When asked whether the deleted elections records were significant or simply inconsequential extra files on election servers, or electronic voting equipment, Col. (ret.) Shawn Smith USAF systems testing expert stated, “The Federal Election Commission’s 2002 Voting System Standards, which are a mandatory standard for Colorado voting systems, require voting systems to maintain and produce ‘all audit trail information,’ including operating system and hardware. The Department of Justice has already confirmed that digital records ARE election records. The federal and state statutes that require preservation of election records were written for the EXACT purpose of ensuring the availability of records EXACTLY like the those destroyed by the Secretary of State.”

A second claim in the case states that Griswold “failed to employ a federally accredited laboratory to test Colorado voting systems before the 2020 election.” When investigating whether the claim is a mere clerical oversight, the exhibits included in the case show otherwise. Griswold’s selected testing lab’s, Pro V&V’s, accredited status expired in 2017. The next time Pro V&V was officially accredited was 2021. However, in 2019, Griswold issued an official letter [exhibit 1] approving Pro V&V’s test plans, and Griswold cited that testing in her certification of Colorado voting systems used in November 2020. Within the forty-seven months Pro V&V was unaccredited, meaning the lab was not qualified to conduct proper electronic voting equipment testing, Griswold repeatedly used the testing lab and cited its testing reports.

Colorado voters shouldered all the risk when Griswold approved an unaccredited lab to test voting systems. Every single Colorado county used voting equipment during the 2020 election that was not properly tested, and the lapsed lab accreditation likely affected the voting systems used in the 2021 election, as well.
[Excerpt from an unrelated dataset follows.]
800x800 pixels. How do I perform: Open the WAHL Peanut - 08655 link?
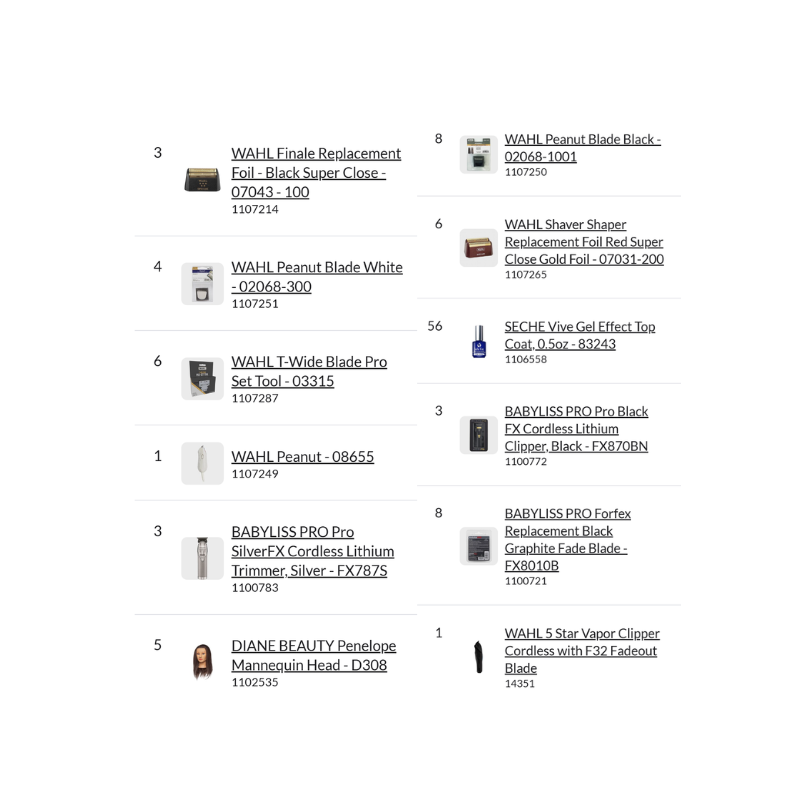pos(302,456)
The final claim in the case against Griswold addresses what appears to be Griswold’s attempt to cover-up potential wrongdoing. In June 2021, Griswold issued emergency election rules limiting who can access electronic voting equipment; “Defendant’s [Griswold’s] employees, County Clerk’s employees, election judges, and voting system vendors. No independent consultants are allowed.” Griswold’s emergency election rules impact Colorado elections in two distinct ways.

First, the rules ensure that any independent forensic audits of election equipment, which is exactly what Colorado citizens are asking for, are forbidden. Secondly, none of the people or parties Griswold identifies as being allowed to access voting equipment have adequate technical expertise to verify the electronic voting equipment.